◆ Extracted data:
****************************************

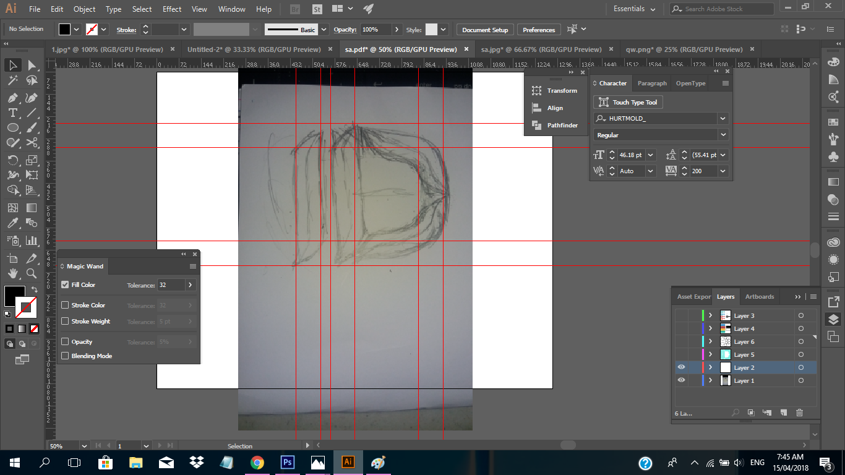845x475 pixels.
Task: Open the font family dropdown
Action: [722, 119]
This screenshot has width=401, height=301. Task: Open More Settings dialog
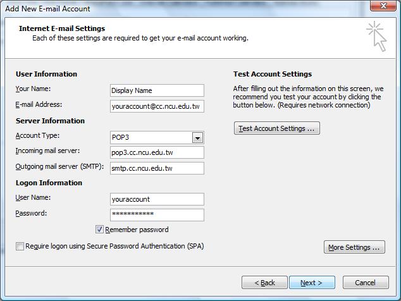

****************************************

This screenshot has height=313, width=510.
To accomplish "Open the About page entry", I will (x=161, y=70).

****************************************

Edit the lines starting at the line that contains "845x475 pixels." and ending at the line that contains "This screenshot has width=401, height=301." by replacing "More Settings" with "Advanced Settings", keeping everything else unchanged. Give only those lines, and leave the pictures out of your answer.

◆ Answer to the exercise:
845x475 pixels.
Task: Open the font family dropdown
Action: [722, 119]
This screenshot has width=401, height=301. Task: Open Advanced Settings dialog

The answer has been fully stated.